None of the people in the film talk like people in Hartford or even Connecticut speak. The georgraphy of segregation is just so different from what we see.

But I think the idea is to make a movie that is not actively realistic, a movie whose environment is choked, stranguled trapped the way the protagonists in this movie are. They're trapped by things that remain problems: sexual repression, homophobia, racism, the oppressiveness of this society's fiction of marriage, class prejudice etc. However, in the time these problems were incalculably major and massive. They could only be depicted in the kind of noir neverworld where the score communicates depths of emotion and crisis that the times have no words for the characters to express.

Rating: 1 stars
Summary: Horrible impersonal cliches
Review: This film was horrible. The way they presented and dealt with the issues in this movie was so text-book impersonal and artifical that it was border-line offensive. The issues were presented in a laughably cliche manner, and dealt with in a non-human, politically correct way. Furthermore the movie moved verrry slowly and didn't have much laughs or comedy to uplift it. The only thing I could see being likeable about this movies is the 50s style. If you don't want your intelligence, and your emotions offended please don't see this.

Rating: 3 stars
Summary: Kindly Pass the Emetic
Review: For the first hour I thought this was an incredibly beautiful re-creation of an extinct genre. For the second hour I thought this was one of the worst films ever made.
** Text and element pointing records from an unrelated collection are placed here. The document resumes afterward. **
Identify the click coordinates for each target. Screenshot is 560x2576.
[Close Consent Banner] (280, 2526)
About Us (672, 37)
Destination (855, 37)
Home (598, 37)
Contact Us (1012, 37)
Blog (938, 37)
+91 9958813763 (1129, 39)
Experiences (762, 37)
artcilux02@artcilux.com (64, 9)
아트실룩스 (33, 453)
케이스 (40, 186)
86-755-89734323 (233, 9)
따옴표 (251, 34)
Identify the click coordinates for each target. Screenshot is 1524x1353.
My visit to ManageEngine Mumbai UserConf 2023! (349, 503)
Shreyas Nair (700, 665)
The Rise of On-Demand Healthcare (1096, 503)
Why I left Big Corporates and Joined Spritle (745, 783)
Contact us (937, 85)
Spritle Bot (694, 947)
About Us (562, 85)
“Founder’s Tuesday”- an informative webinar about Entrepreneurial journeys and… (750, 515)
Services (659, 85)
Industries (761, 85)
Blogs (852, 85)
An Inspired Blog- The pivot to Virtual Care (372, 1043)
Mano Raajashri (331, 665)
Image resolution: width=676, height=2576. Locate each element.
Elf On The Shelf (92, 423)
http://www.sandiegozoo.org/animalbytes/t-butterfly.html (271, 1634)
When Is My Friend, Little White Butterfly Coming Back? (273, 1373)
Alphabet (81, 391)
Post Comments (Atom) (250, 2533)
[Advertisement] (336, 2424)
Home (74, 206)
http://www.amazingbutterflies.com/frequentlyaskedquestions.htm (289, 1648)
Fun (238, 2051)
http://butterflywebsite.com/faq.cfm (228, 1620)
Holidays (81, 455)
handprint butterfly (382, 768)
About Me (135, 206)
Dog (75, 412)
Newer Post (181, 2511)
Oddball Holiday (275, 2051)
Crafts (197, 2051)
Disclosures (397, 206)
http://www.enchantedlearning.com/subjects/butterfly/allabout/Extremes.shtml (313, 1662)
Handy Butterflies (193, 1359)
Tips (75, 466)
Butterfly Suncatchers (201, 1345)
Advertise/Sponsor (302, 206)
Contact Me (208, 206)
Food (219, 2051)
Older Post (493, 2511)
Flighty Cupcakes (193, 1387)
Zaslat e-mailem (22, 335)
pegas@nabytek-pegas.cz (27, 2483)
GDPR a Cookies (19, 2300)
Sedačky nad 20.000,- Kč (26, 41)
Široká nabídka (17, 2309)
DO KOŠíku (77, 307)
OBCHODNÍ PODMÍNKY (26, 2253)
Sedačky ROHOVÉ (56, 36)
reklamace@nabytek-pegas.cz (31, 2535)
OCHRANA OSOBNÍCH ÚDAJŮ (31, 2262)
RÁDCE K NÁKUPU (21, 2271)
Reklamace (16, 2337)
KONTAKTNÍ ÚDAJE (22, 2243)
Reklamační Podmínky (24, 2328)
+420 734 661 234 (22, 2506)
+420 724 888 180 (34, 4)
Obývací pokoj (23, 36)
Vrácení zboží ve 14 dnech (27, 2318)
The unfortunate thing about this movie is that the glorious first hour is used as a launching point towards what amounts to an unending sermon about political correctness.

Twenty years or so ago a movie like this might have been regarded as cutting edge, and deservedly so. Now, it's just a sorry anachronism, in a double-sense of the word. It's an anachronism not only because it employs a dead genre. It's also OLD-FASHIONED because there have been so many films which have tackled these themes in infinitely more courageous ways. Nowadays, there's nothing daring or interesting about making a film like this. It's just incredily boring.

God, I hated this movie!

Then again, the movie also has my grudging admiration for patronizing, within the time-span of less two hours, three distinct demographical entities: heterosexual upper-middle class whites, blue collar blacks, and homosexuals.

Is there another movie in history that has managed to patronize all three sub-groups within the same film, and yet comes out saying nothing original? While I admit this is genius, it's not the sort of genius I generally admire.